The workbooks hosted in Tableau Public cannot be stored as Live connections to data. Rather, they are only placed as Extract connections. The data being used by workbooks in Tableau Public is stored as an extract in the cloud, where it is hosted as a hyper file.
Best Practices for Data Storage in Tableau
Tableau always recommends going with Extract data connections instead of Live connections as they yield better performance. When we talk about Extract connection, then it means the data is stored as a file system.
It’s not just about how data is stored as a file system. We would also need to consider the path/location of these file systems for storage to provide better results with respect to performance. There are a variety of storage locations to consider:
Desktops/laptops
Networked drives
External hard drives
Optical storage
Cloud storage
Flash drives (while a simple method, remember that they do degrade over time and are easily lost or broken)

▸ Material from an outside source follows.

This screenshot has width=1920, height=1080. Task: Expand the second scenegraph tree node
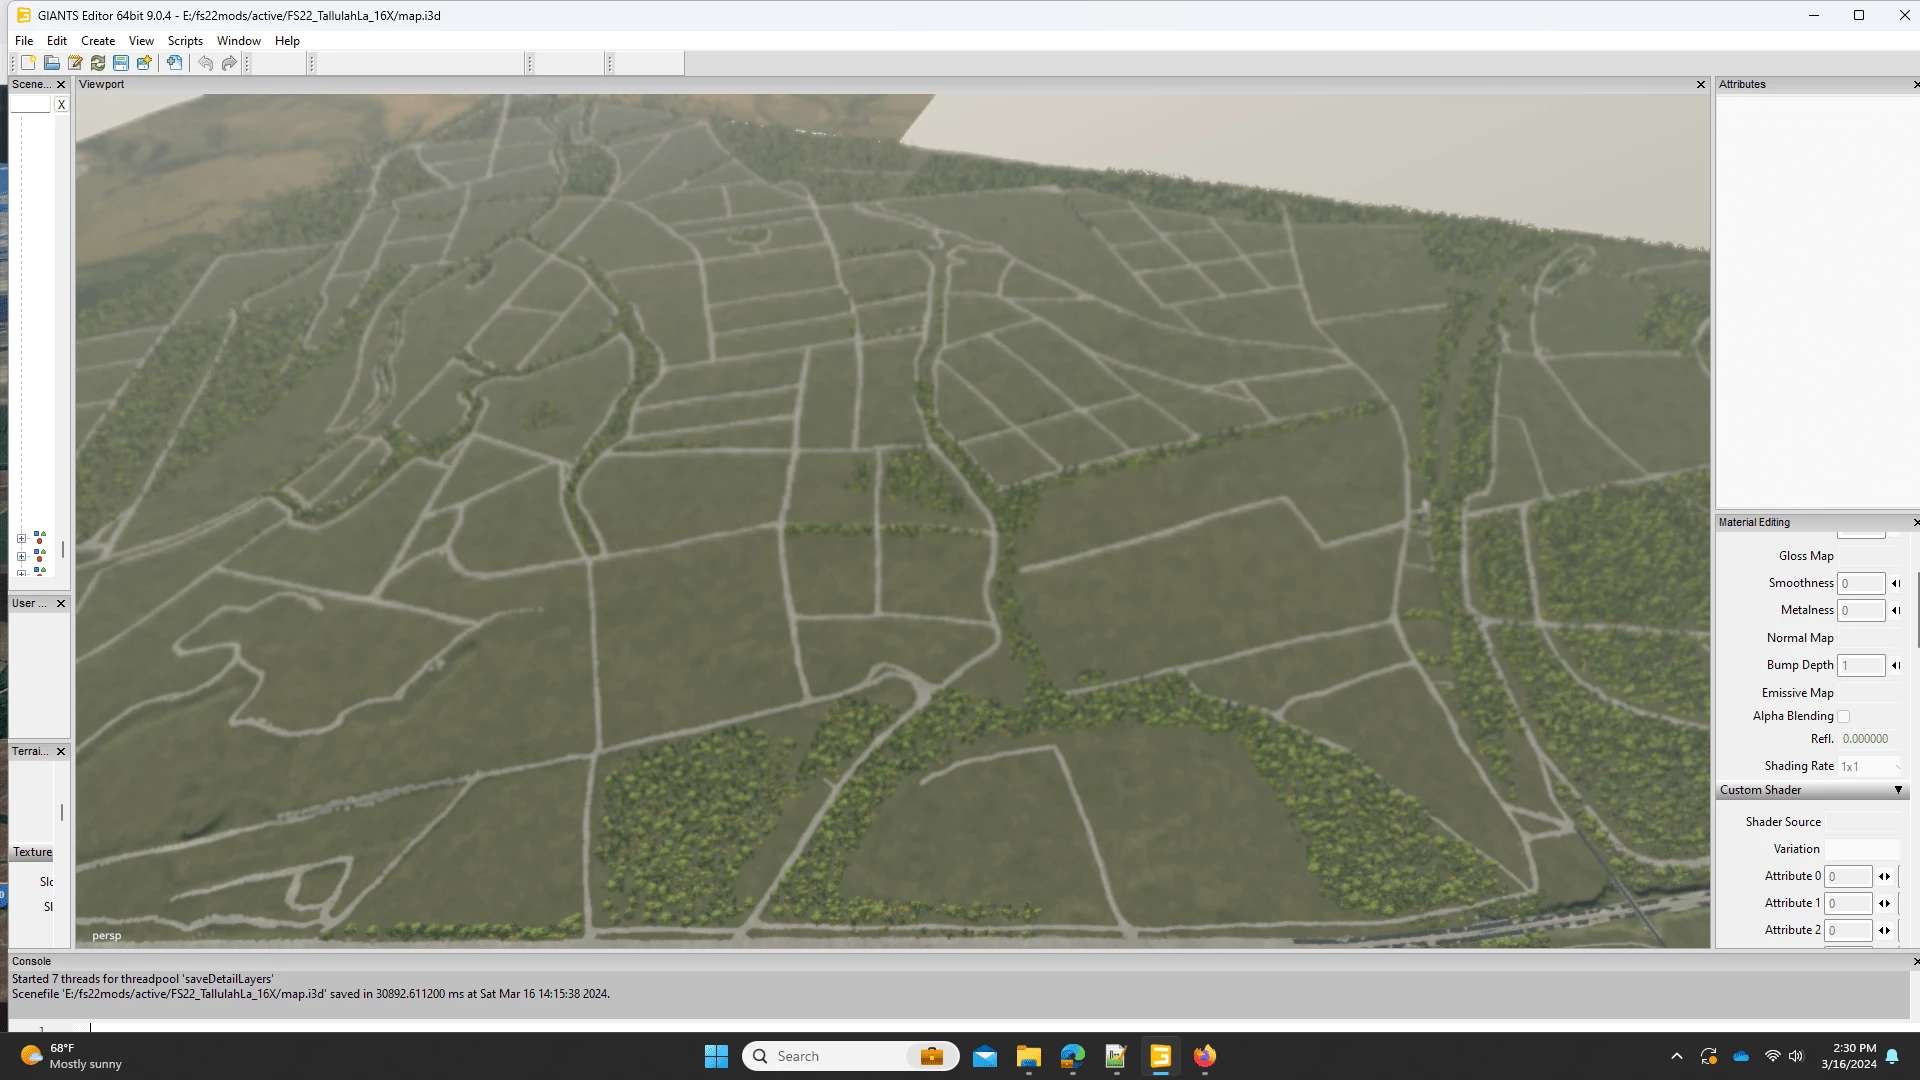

A simple, commonly used storage system is the 3-2-1 methodology. This methodology suggests the following strategic recommendations: 3: Store three copies of your data, 2: Use two types of storage methods, and 1: with one of them stored offsite.
This method allows smart access and makes sure there is always a copy available in case one type or location is lost or destroyed, without being overly redundant or overly complicated.
Closing
Whether you are using a Tableau Desktop, Tableau Server, Tableau Cloud, or Tableau Public, the data gets stored in only two ways. It is either directly available in the databases and fetched as Live data or stored as .tde/.hyper files which are called Extract data. These extracted data can be located anywhere in your local drive, server hosts, cloud storage, network drives, etc.
If you have more questions about this and want to deep dive into where and how data is stored, then don’t hesitate to contact our Tableau experts.
Tableau Desktop is used for creating/editing any dashboards in Tableau. The data connected to it is stored as extracts. These extracts are snapshots of data that are compressed, stored in your local drive, and loaded as and when required.
By default, all Tableau files are stored in My Tableau Repository under the Documents folder unless the path is specified explicitly. These files can be twb, twbx, tds, tdsx, tde, or hyper.